Concluding his article, Gawande wrote: “Reinventing medical care could produce hundreds of innovations. Some may be as simple as giving patients greater email and online support from their clinicians, which would enable timelier advice and reduce the need for emergency-room visits.
“Others might involve smartphone apps for coaching the chronically ill in the management of their disease, new methods for getting advice from specialists, sophisticated systems for tracking outcomes and costs, and instant delivery to medical teams of up-to-date protocols. Innovations could take a system that requires sixty-three clinicians for a knee replacement and knock the number down by half or more,” he wrote.
Could Apple usher in such needed innovations?
Forrester Senior Analyst Skip Snow says the current “core problem” with linking smartphones to devices that can monitor users via skin contact is the overwhelming amount of power consumption required.
“If Apple is committed to solving the data transmission problem … they would really have a competitive advantage,” Snow told eWEEK. “All the other problems are basically solved.”
Still, were Apple to offer such a technology, plenty of new questions would arise.
“There are two classes of apps that communicate with health-monitoring devices,” said Snow. “One is a wellness app, which means you, the user, are responsible for stewarding that information, and the other is a health app, where the information is winding up inside a health record.”

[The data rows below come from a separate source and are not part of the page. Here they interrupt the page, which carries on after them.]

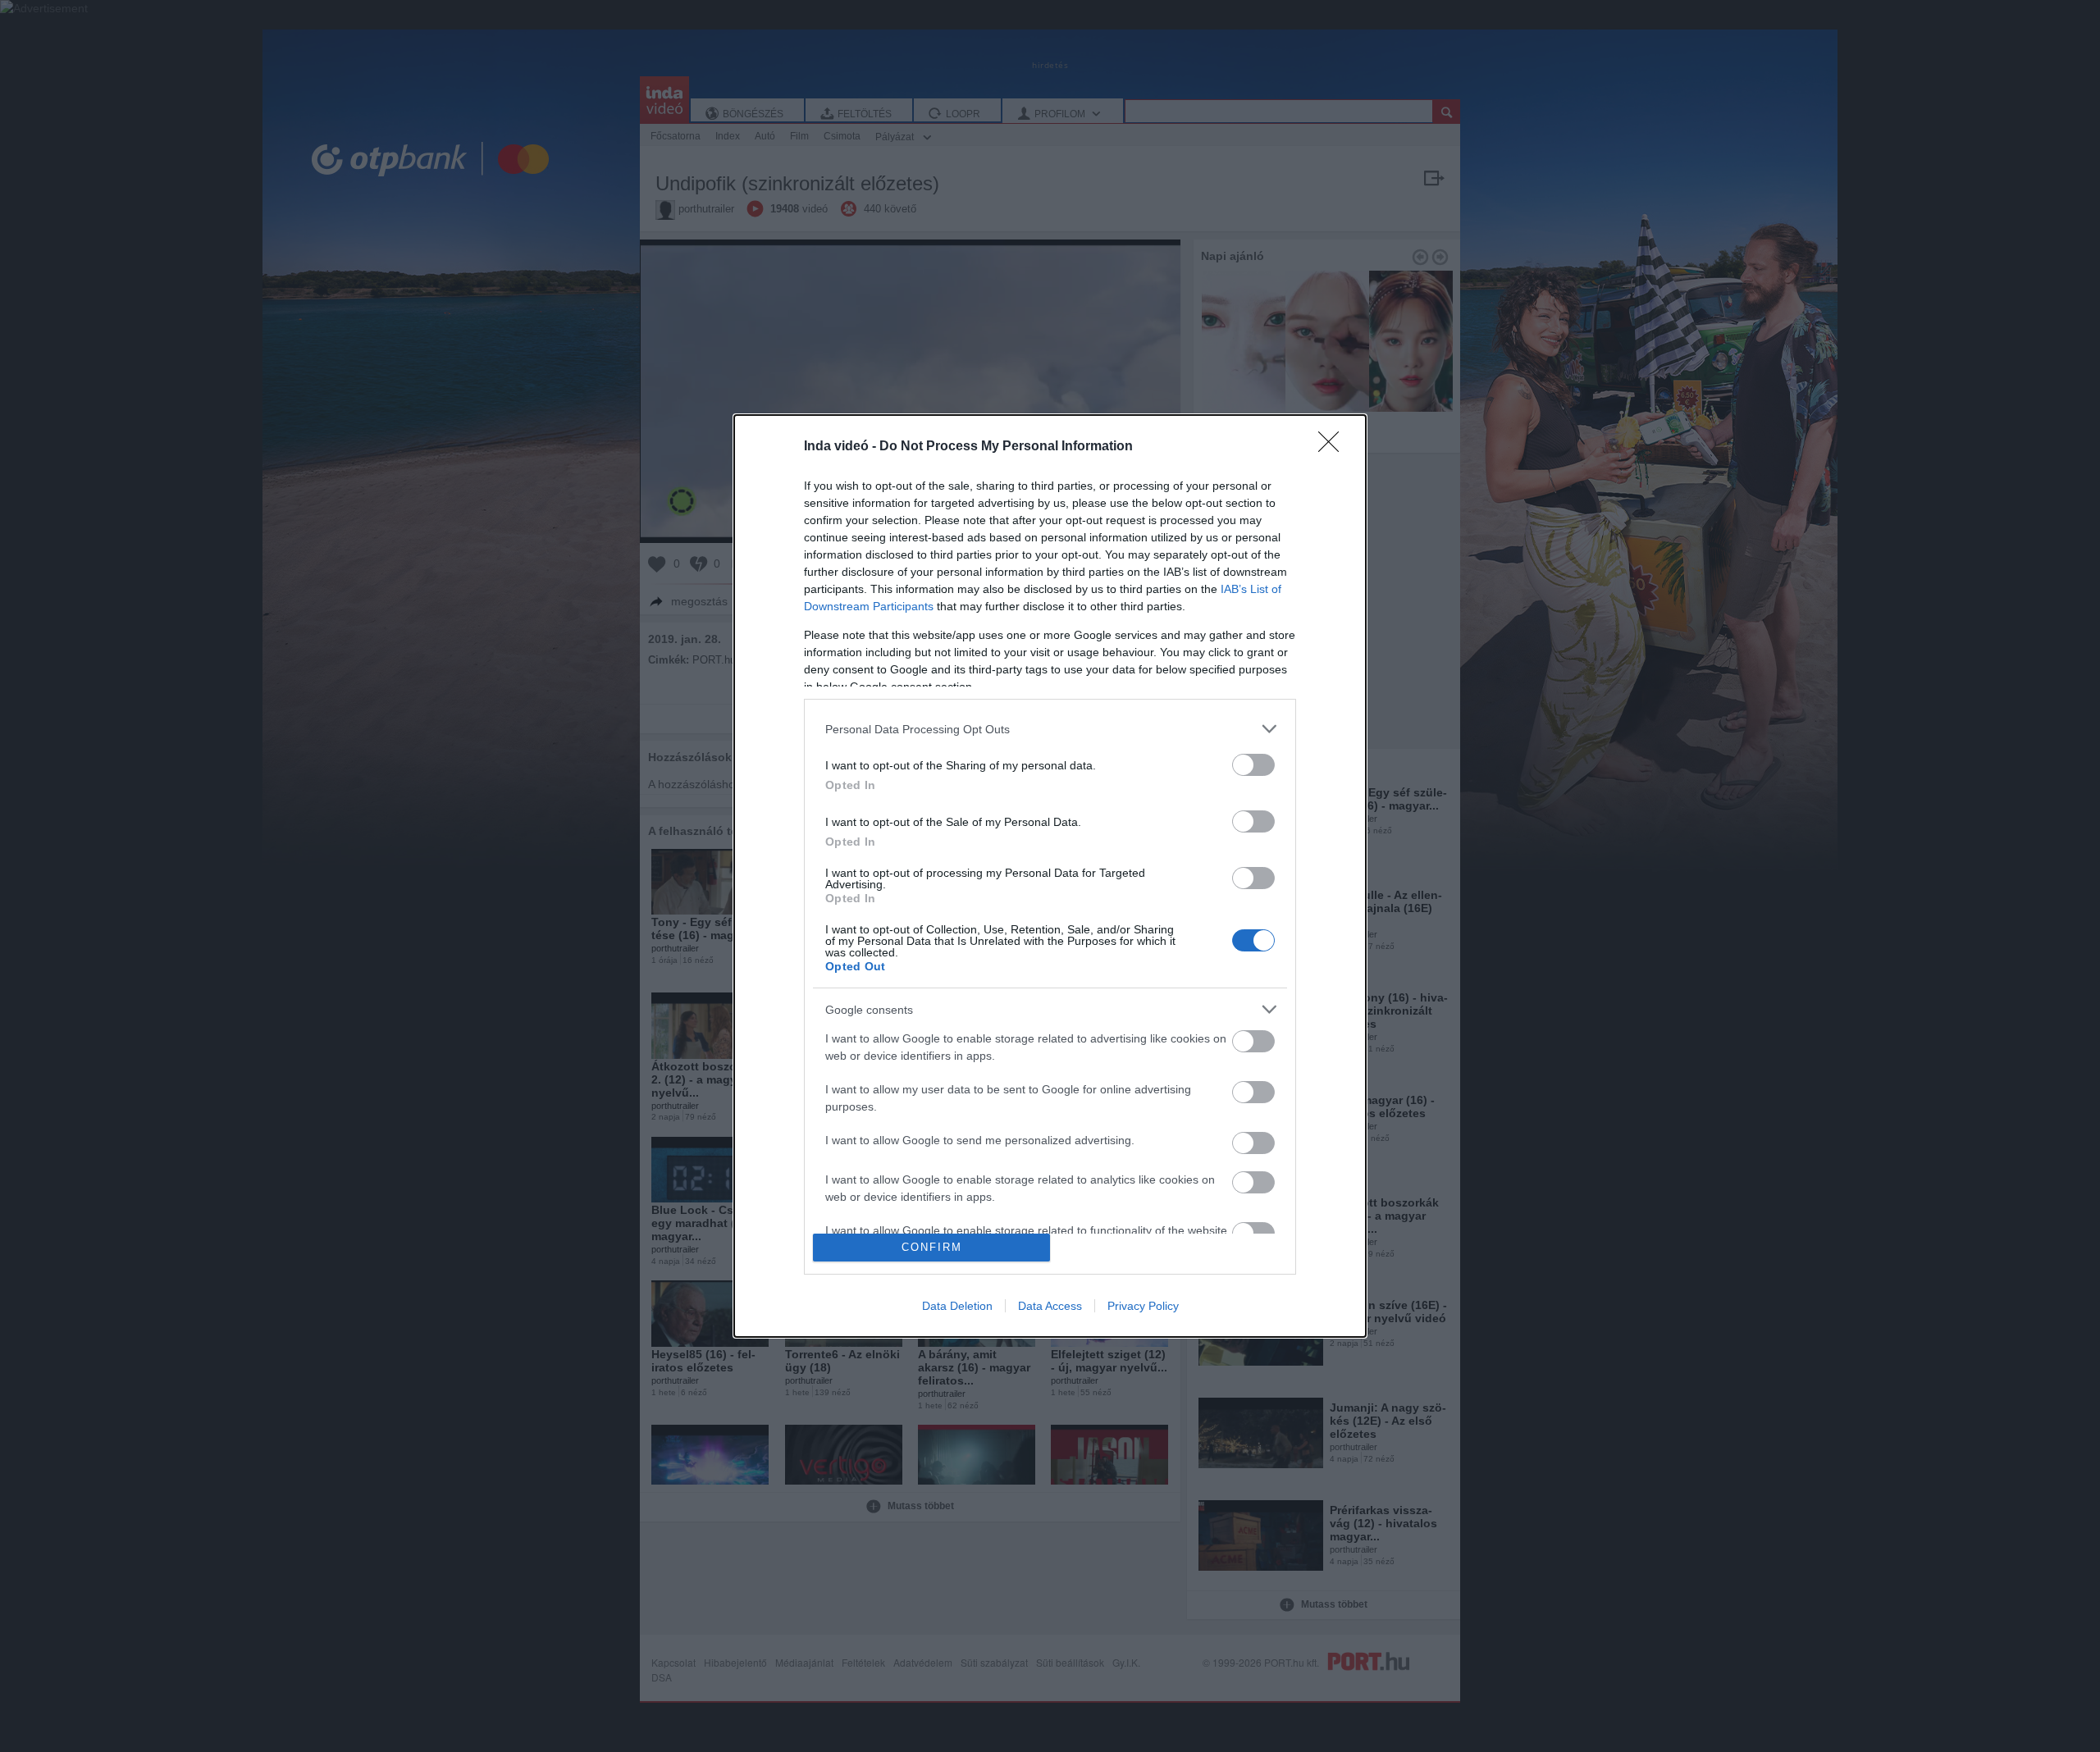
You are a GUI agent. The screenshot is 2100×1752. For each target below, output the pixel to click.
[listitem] (1050, 728)
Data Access (1050, 1305)
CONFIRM (932, 1247)
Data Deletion (957, 1305)
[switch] (1253, 765)
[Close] (1333, 447)
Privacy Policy (1143, 1305)
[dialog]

In the case of the latter, he explained, there would be the daunting matter, for Apple, of establishing the necessary health care partnerships and ensuring regulation-compliant security levels, but also the opportunity for anonymized data to be collected and used for evidence-based medical research—and to encourage app developers to create of a host of health-centric apps.
The extent to which people are willing to compromise their privacy in exchange for the benefits that sharing their medical information can provide is very much still being determined, said Snow.
“I speak to that issue about three or four times a day,” he said. “It’s an understood issue in healthcare today.”